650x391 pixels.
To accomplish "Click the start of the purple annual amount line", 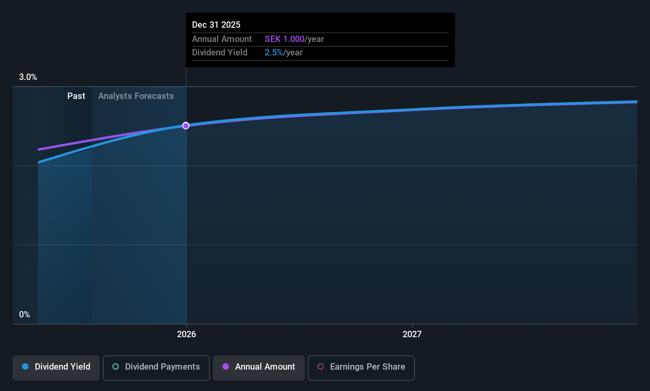I will pos(39,150).
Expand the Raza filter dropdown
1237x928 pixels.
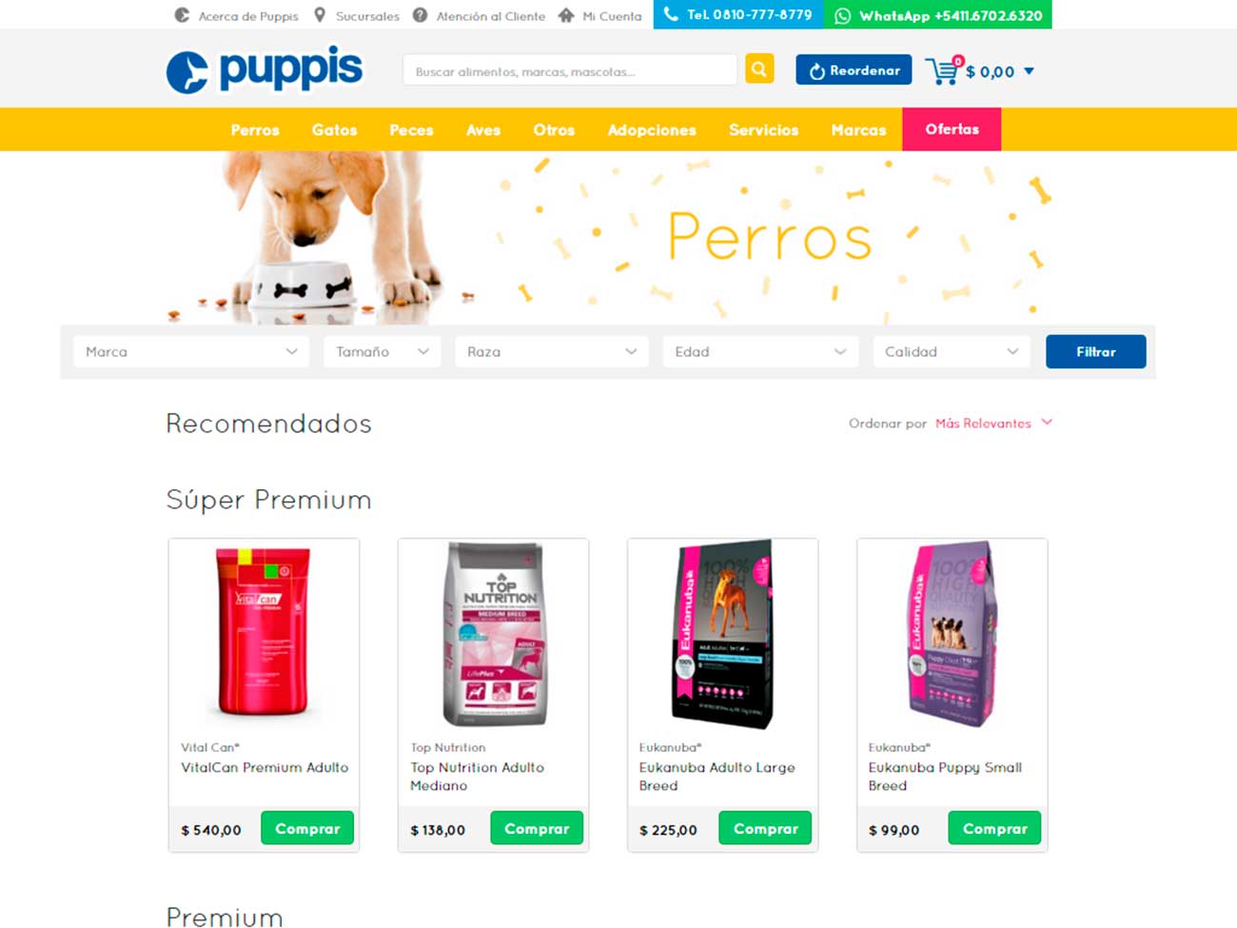552,351
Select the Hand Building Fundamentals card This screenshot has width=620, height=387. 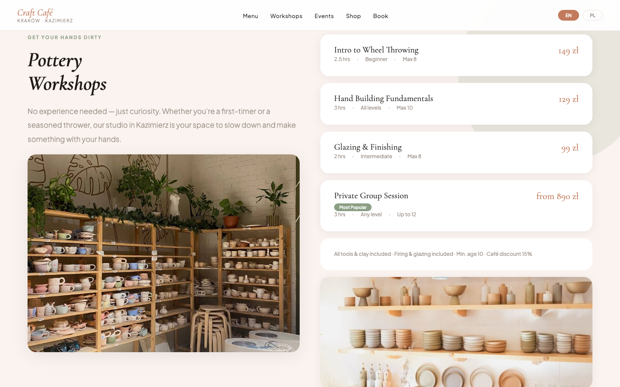point(456,104)
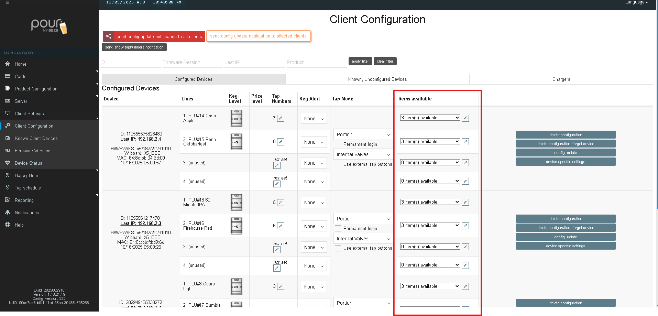
Task: Click keg level icon for Crisp Apple
Action: click(x=236, y=118)
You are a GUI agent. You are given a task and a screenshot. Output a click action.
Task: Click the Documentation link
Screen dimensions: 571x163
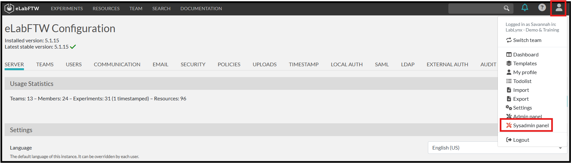pyautogui.click(x=201, y=9)
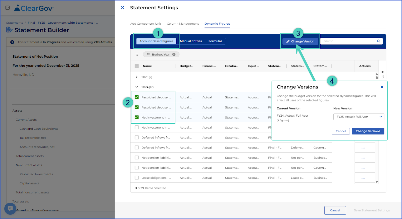Open actions menu for Lease obligations row
402x219 pixels.
(363, 178)
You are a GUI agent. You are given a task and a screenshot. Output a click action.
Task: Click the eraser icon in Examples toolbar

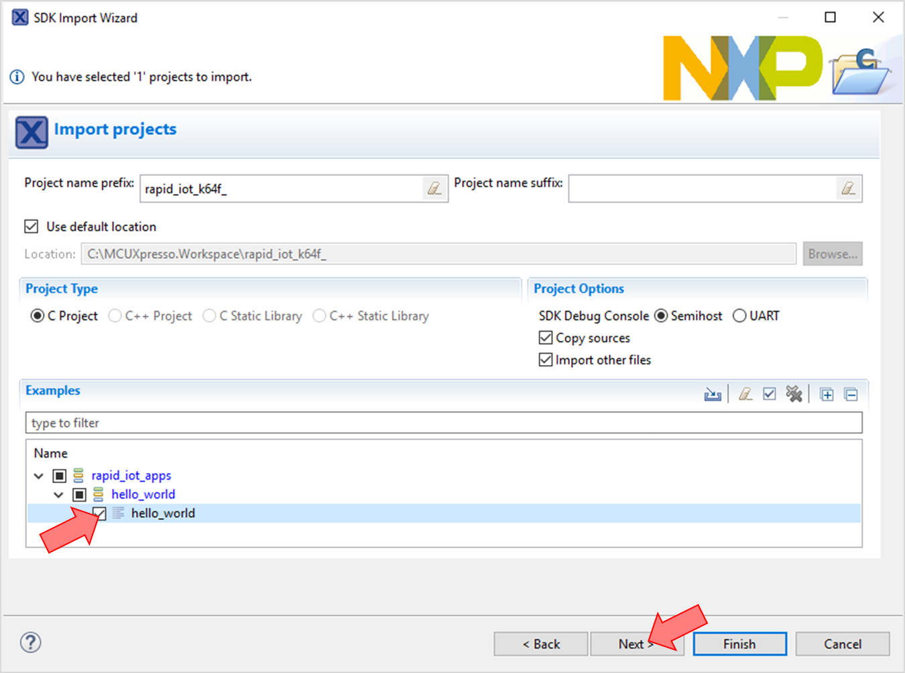[745, 395]
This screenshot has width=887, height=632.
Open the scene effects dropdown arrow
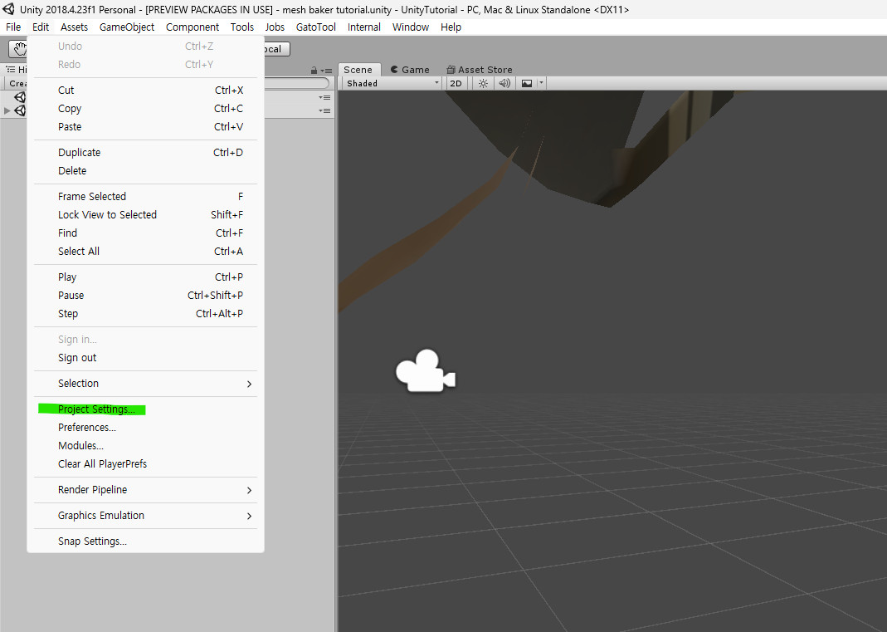pos(541,84)
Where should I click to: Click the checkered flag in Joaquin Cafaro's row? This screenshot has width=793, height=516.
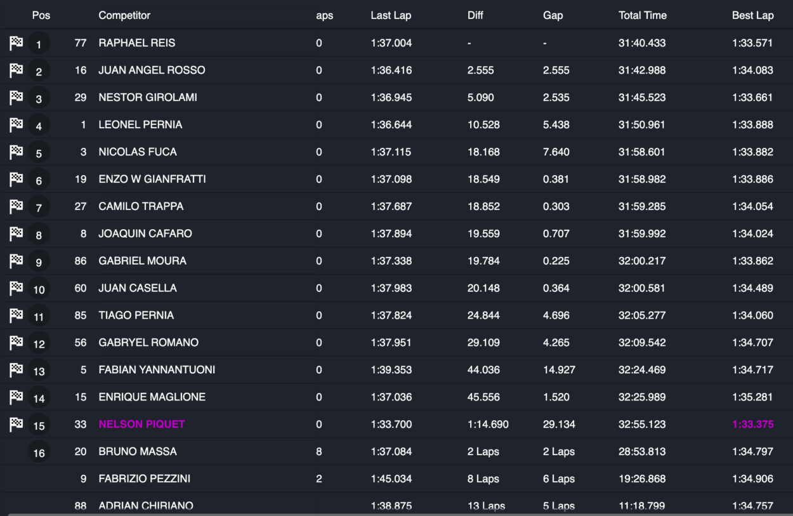(16, 234)
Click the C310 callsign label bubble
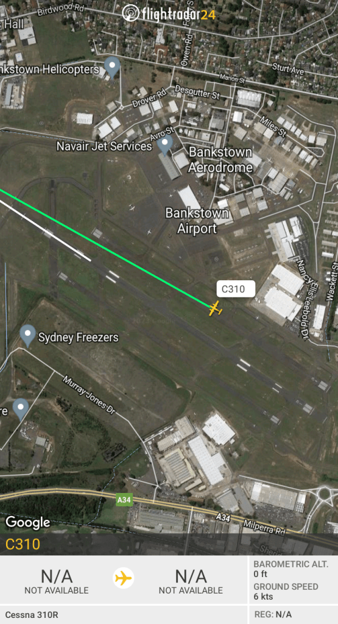 click(236, 289)
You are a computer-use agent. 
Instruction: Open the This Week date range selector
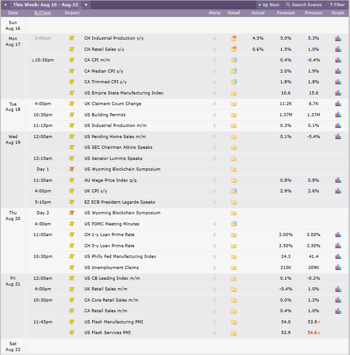point(45,4)
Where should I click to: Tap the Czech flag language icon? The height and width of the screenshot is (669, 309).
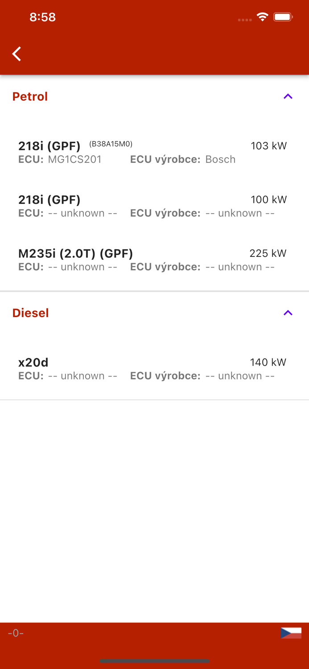coord(291,632)
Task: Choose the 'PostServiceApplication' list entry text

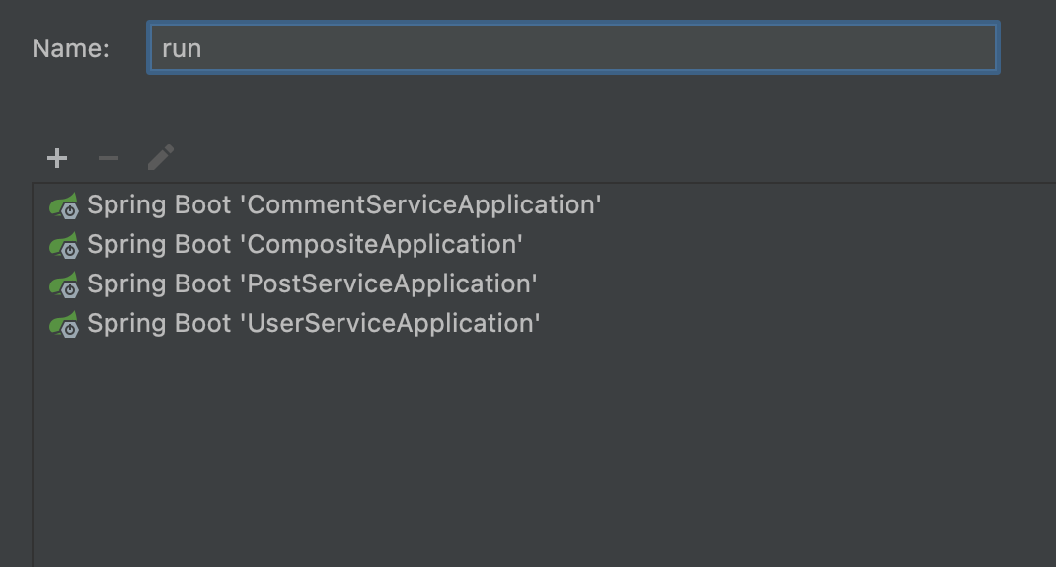Action: pyautogui.click(x=312, y=284)
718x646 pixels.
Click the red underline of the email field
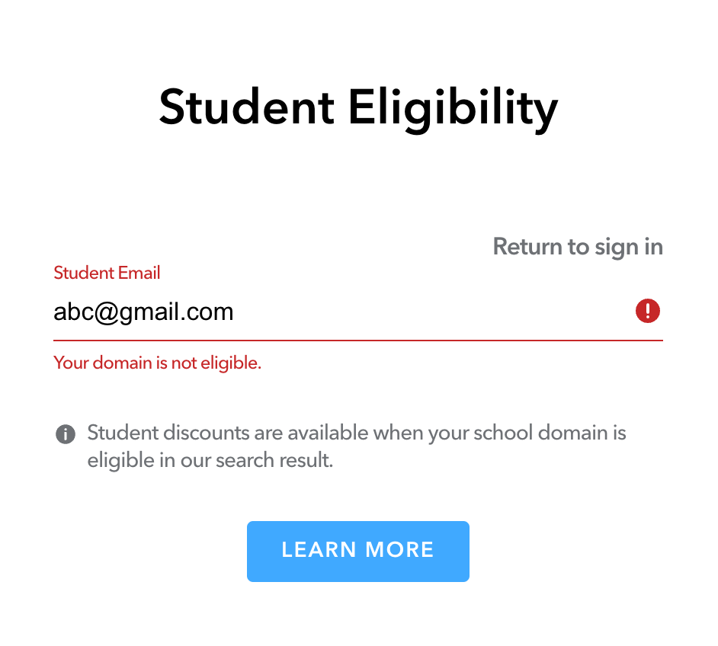(x=358, y=341)
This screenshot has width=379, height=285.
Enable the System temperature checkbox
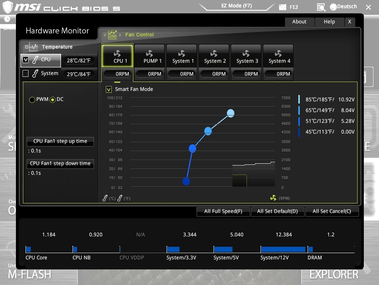(26, 73)
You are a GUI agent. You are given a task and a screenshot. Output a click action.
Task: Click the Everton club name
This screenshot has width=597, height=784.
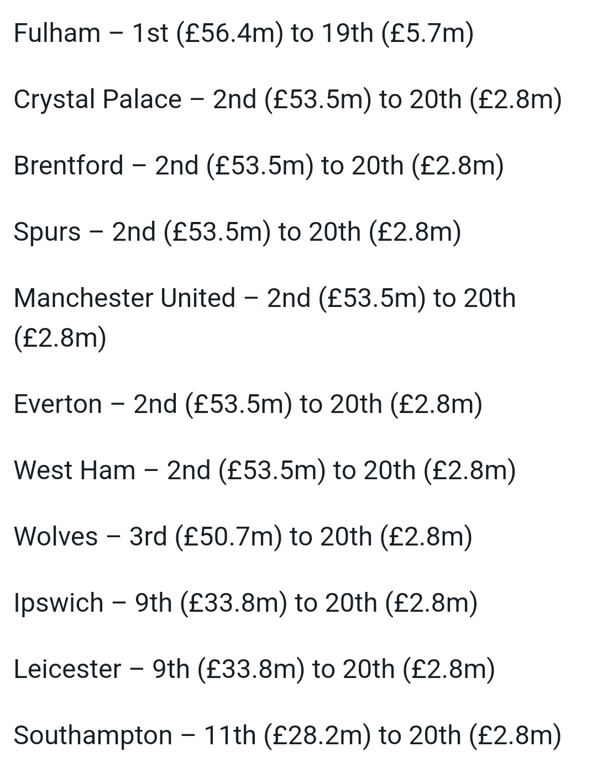(58, 404)
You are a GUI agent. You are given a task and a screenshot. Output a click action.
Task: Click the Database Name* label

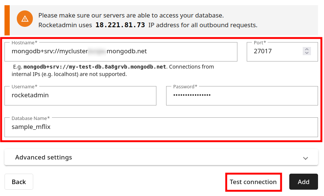point(31,118)
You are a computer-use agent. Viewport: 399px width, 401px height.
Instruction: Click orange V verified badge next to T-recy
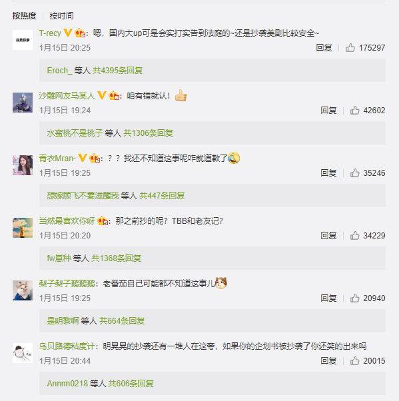point(68,33)
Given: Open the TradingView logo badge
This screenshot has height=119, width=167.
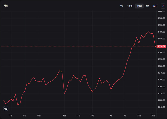Looking at the screenshot, I should click(x=6, y=109).
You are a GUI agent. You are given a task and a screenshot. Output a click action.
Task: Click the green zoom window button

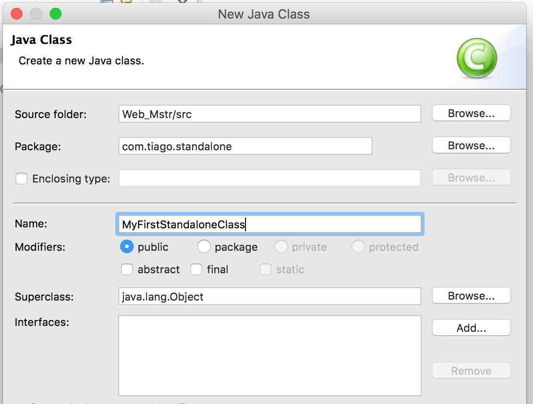pyautogui.click(x=56, y=14)
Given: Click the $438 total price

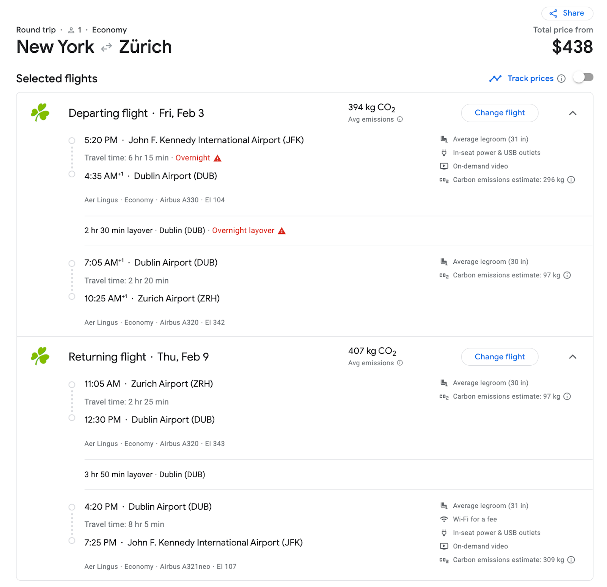Looking at the screenshot, I should tap(572, 47).
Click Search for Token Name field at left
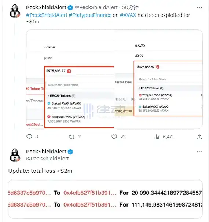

_ _ _ _

— YOUR TASK —
Where the word "computer" is present in a line of the listing, copy that line.

— OUTPUT —
You are a computer-use agent. 
You are a computer-use agent. Viewport: 399px width, 401px height.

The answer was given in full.